====== Data for analysis ======

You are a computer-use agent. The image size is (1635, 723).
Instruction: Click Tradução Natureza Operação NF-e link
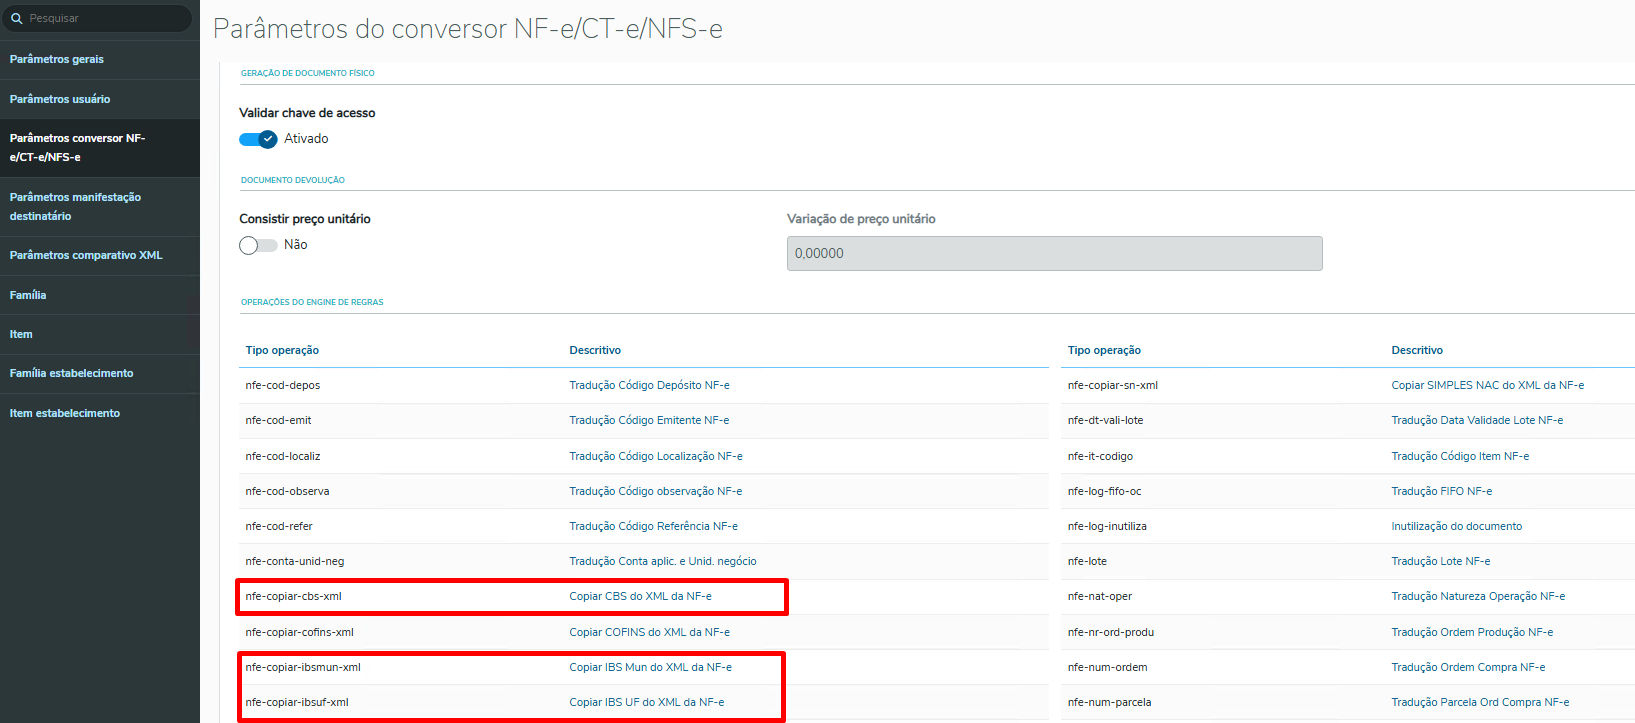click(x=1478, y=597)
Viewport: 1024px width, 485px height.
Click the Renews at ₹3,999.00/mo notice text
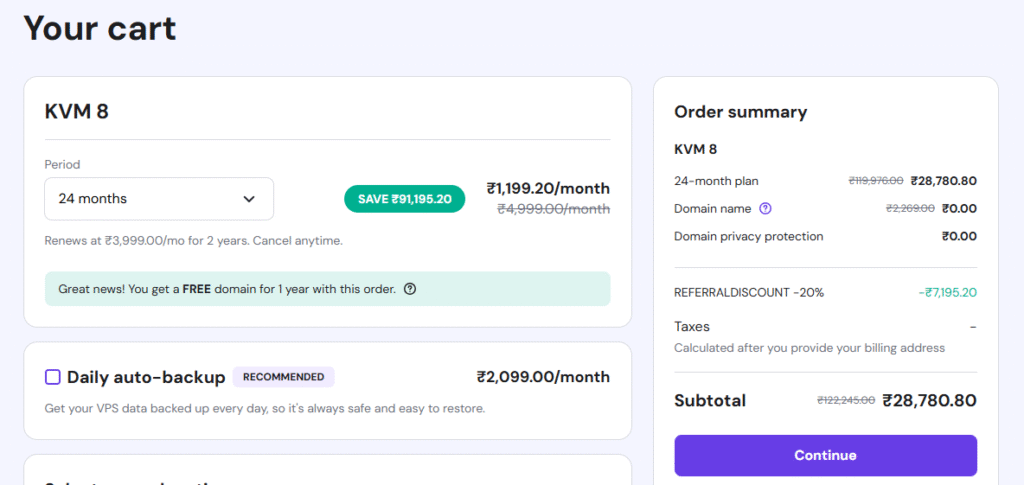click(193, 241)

======
====== Data for analysis ======

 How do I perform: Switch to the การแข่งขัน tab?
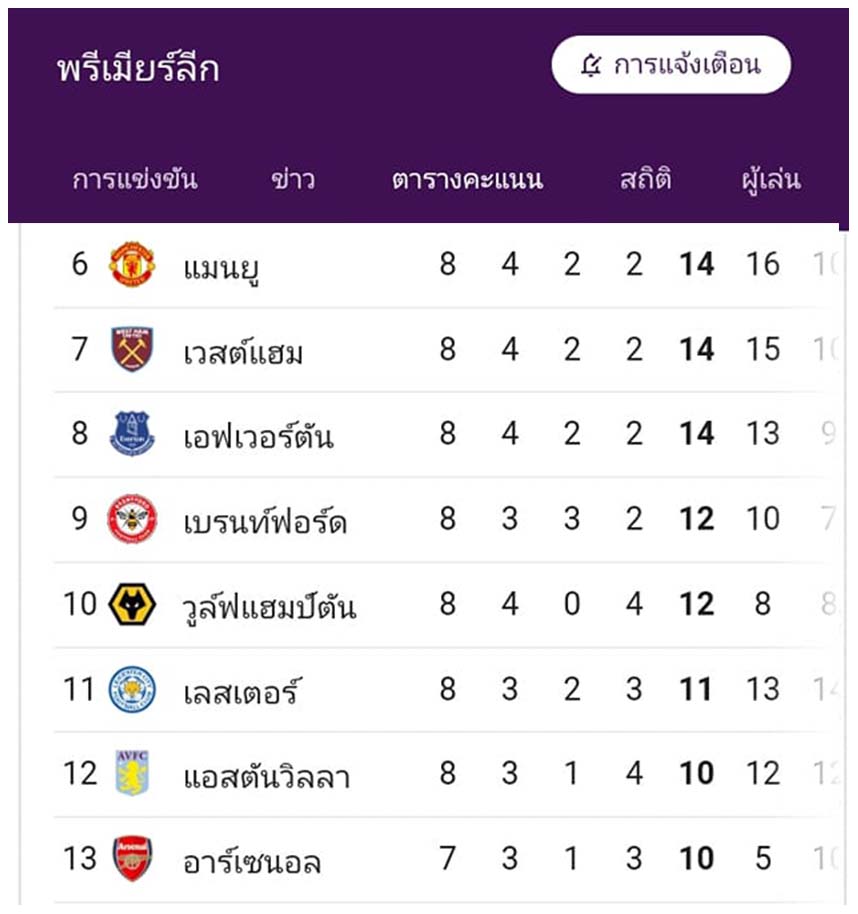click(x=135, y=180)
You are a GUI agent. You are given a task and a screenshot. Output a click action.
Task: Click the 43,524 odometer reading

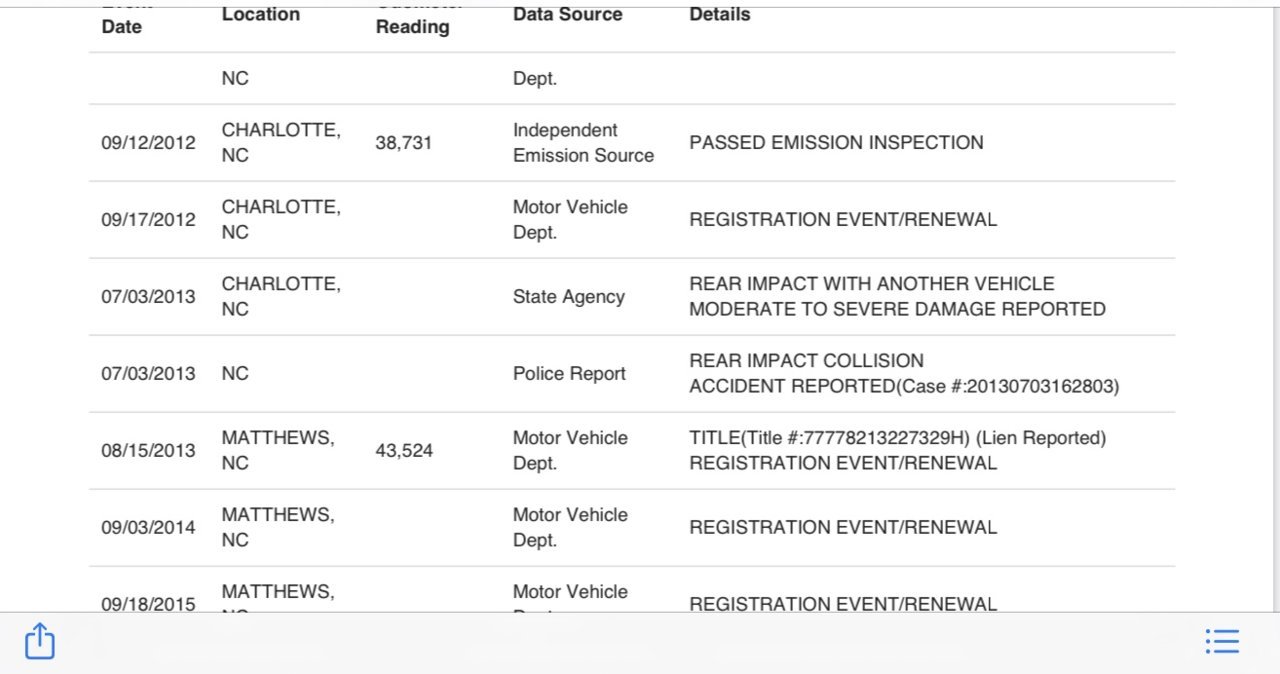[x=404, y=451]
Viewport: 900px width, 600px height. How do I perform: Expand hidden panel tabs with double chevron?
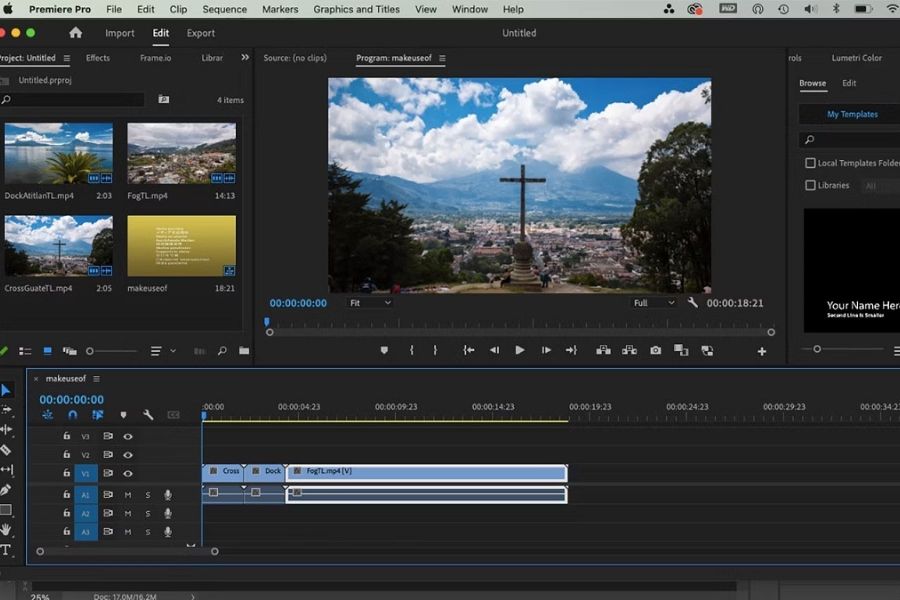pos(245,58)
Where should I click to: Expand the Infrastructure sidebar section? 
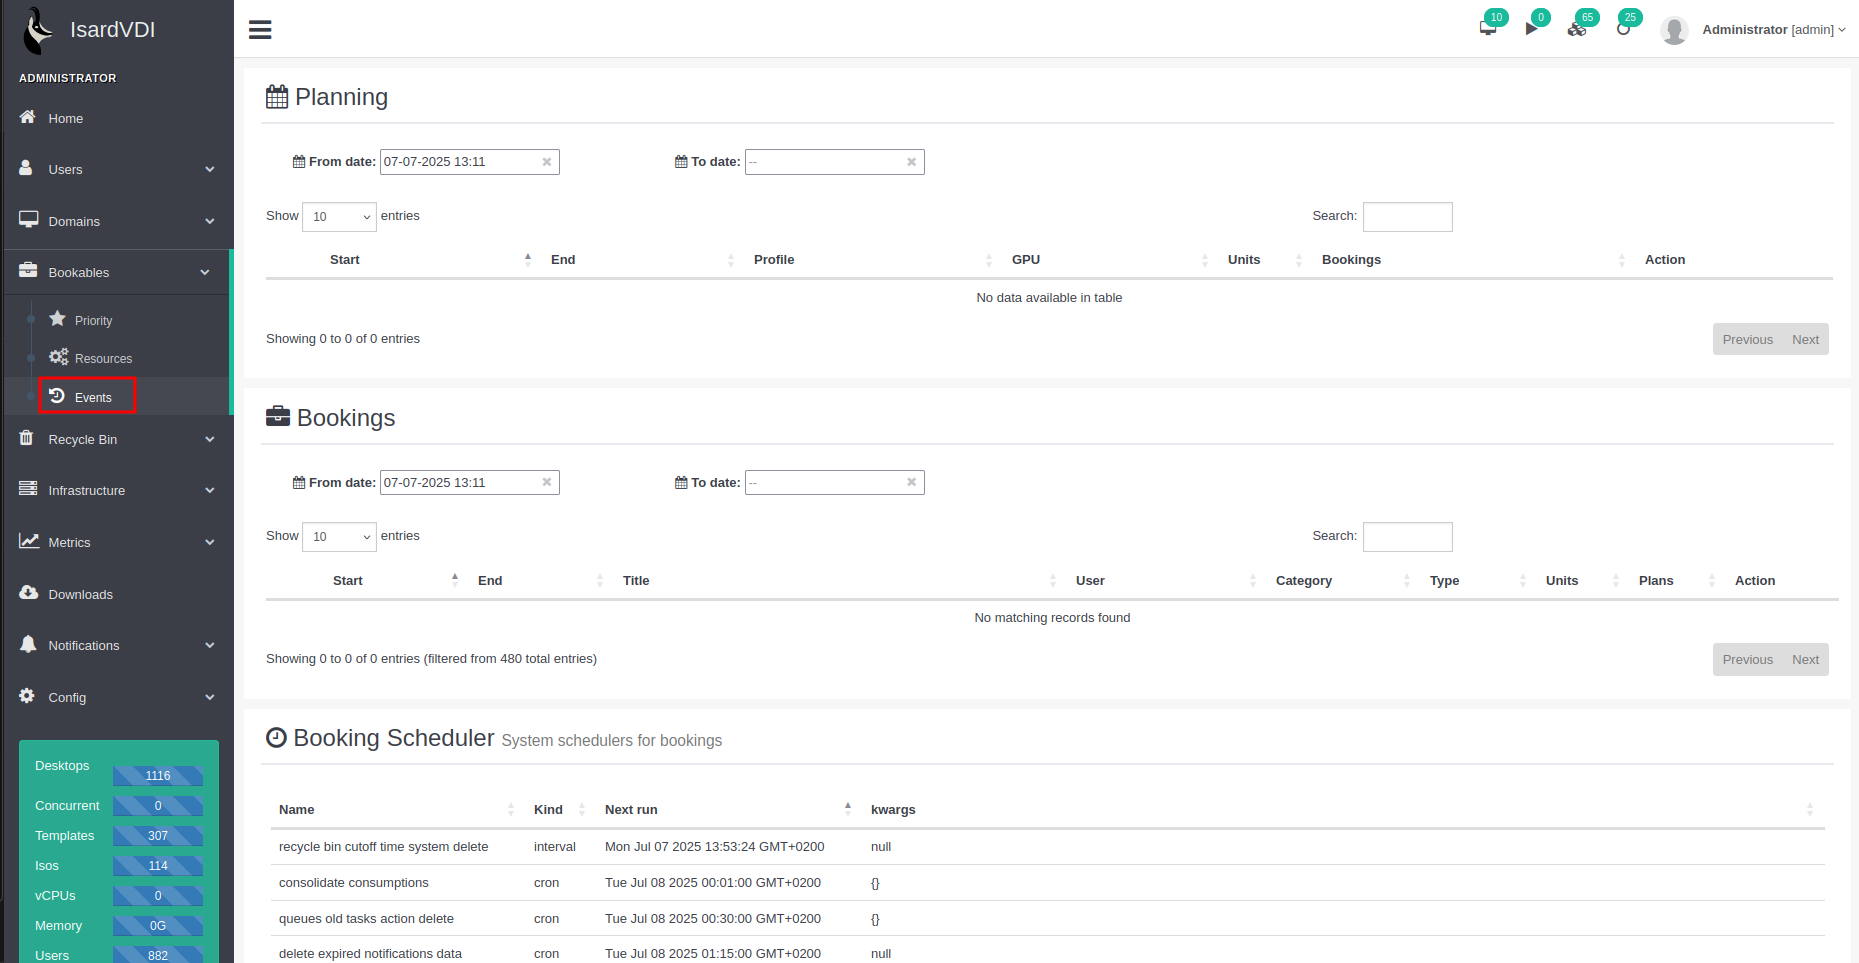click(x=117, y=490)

======

In the records above, find each line that mentions the word "agent", and copy it.

▶ Result:
You are a computer-use agent. The image size is (1635, 723).
You are a GUI agent. You are given a task and a screenshot. Output a click action.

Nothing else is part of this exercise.